Political institutions and collective decisions in pluralistic societies
Research area 2
Part of this research area includes a project that looks at the impact of political institutions on public policy. In particular, we are interested in the role of institutions in the incentives to become a politician and how these incentives depend on individual characteristics such as gender or different backgrounds. This includes research questions on how such incentives to enter politics affect the quality of political elites and political outcomes. See, for example, "Honesty and Self-Selection into Cheap Talk."

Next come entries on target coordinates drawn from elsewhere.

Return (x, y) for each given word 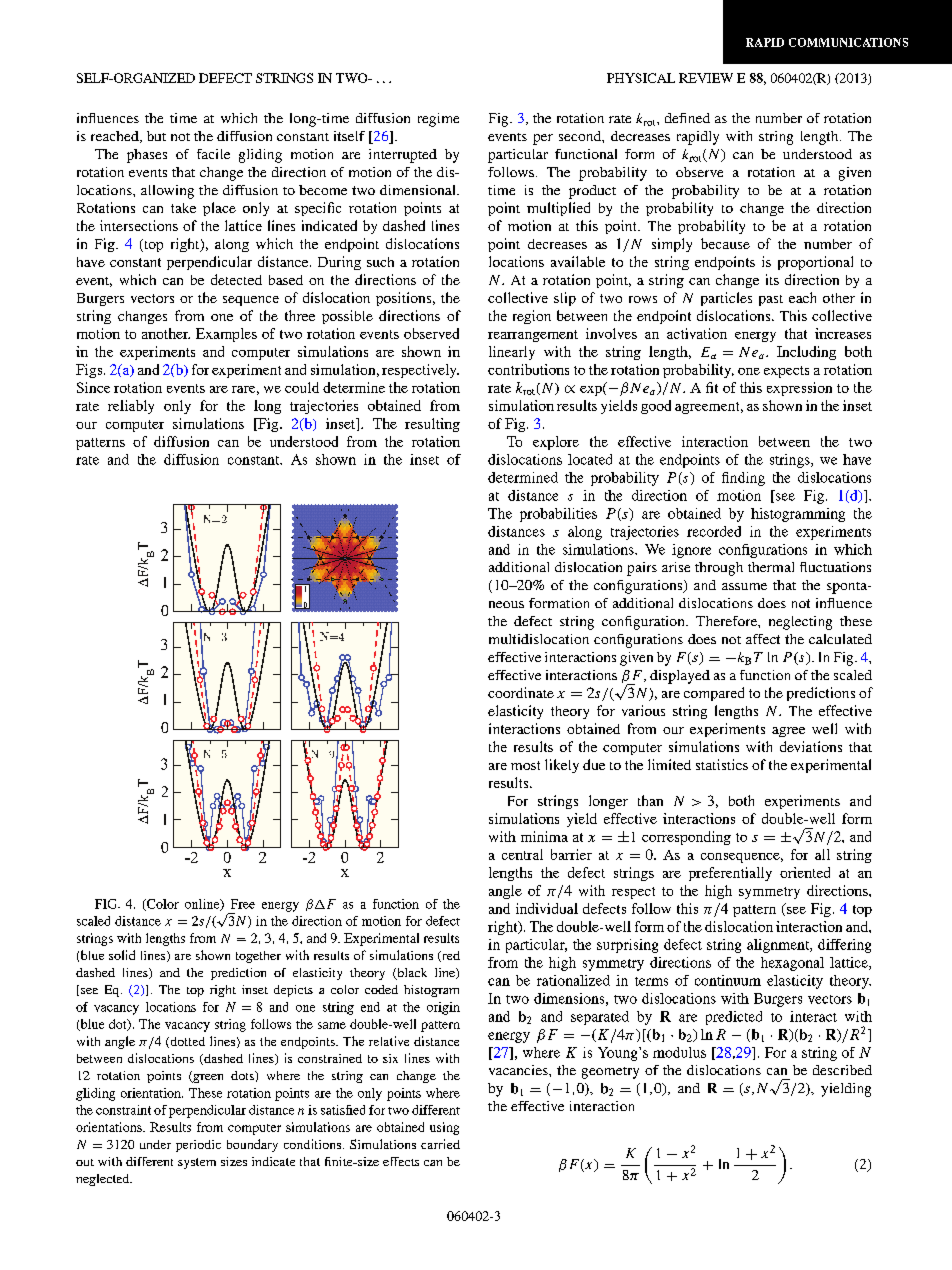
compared (714, 694)
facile (213, 154)
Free (243, 904)
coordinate (521, 692)
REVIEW (706, 78)
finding (743, 479)
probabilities (558, 515)
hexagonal (792, 964)
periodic (198, 1146)
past (771, 300)
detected (236, 279)
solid (122, 955)
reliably (131, 407)
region (532, 317)
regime (438, 120)
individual (547, 908)
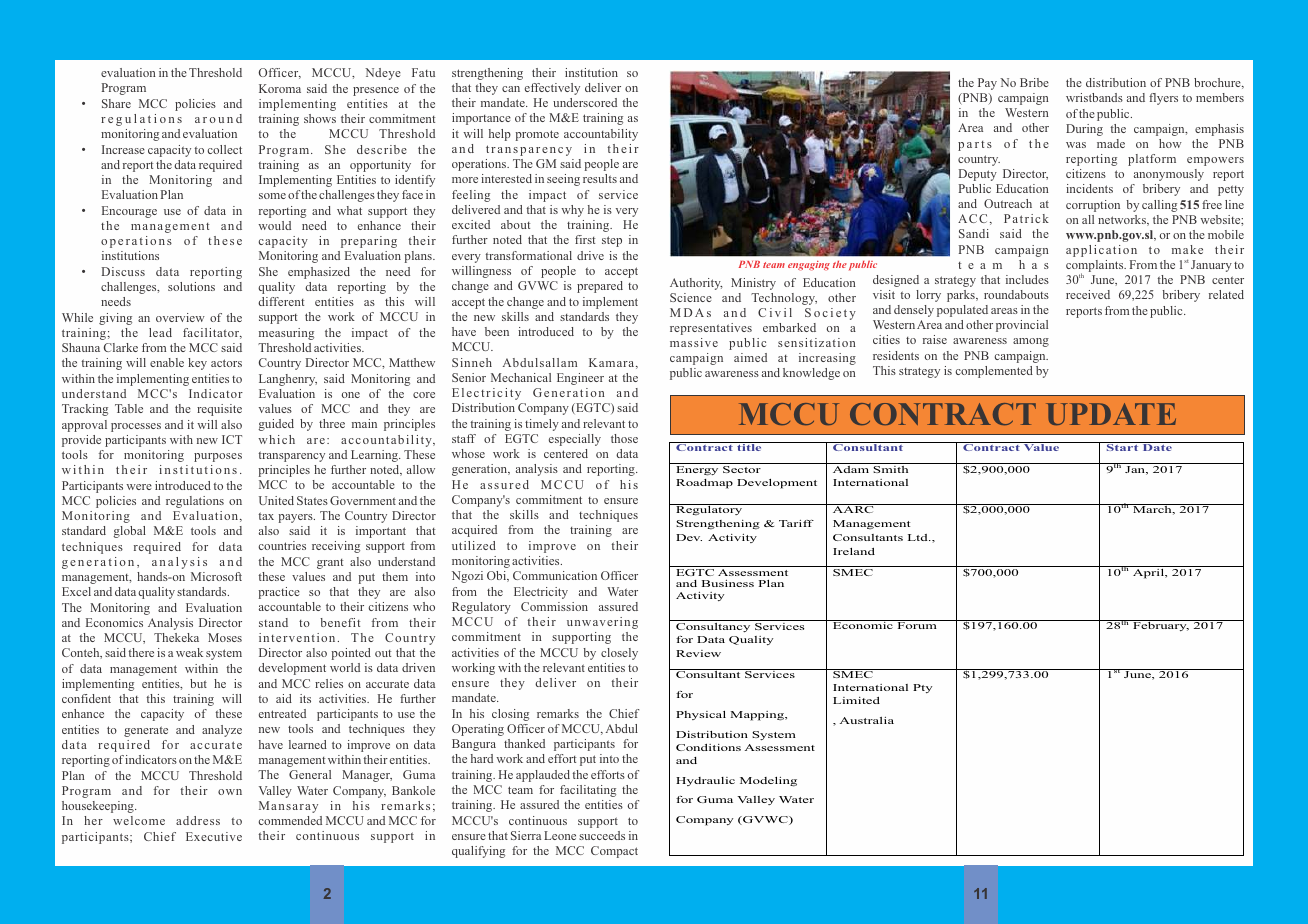 The image size is (1308, 924). I want to click on purposes, so click(218, 457).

Another part of this research deals with the theoretical analysis of voting rules and their application to empirical data from regional elections. This includes examining the empirical relevance of various theoretical results from social choice theory and the practical complexity of voting rules. See "Does the Rule Matter? A comparison of preference elicitation methods and voting rules based on data from an Austrian regional parliamentary election in 2019" or "Evaluative Voting or Classical Voting Rules: Does it make a difference? Empirical evidence for consensus among voting rules".
We also focus on axiomatic and algorithmic approaches to collective decision theory. In particular, we deal with normative questions such as the fair division of indivisible objects or the ranking of object sets. See "Using the Borda Rule for Ranking Sets of Objects" or "Two-Person Fair Division of Indivisible Items: Bentham vs. Rawls on Envy".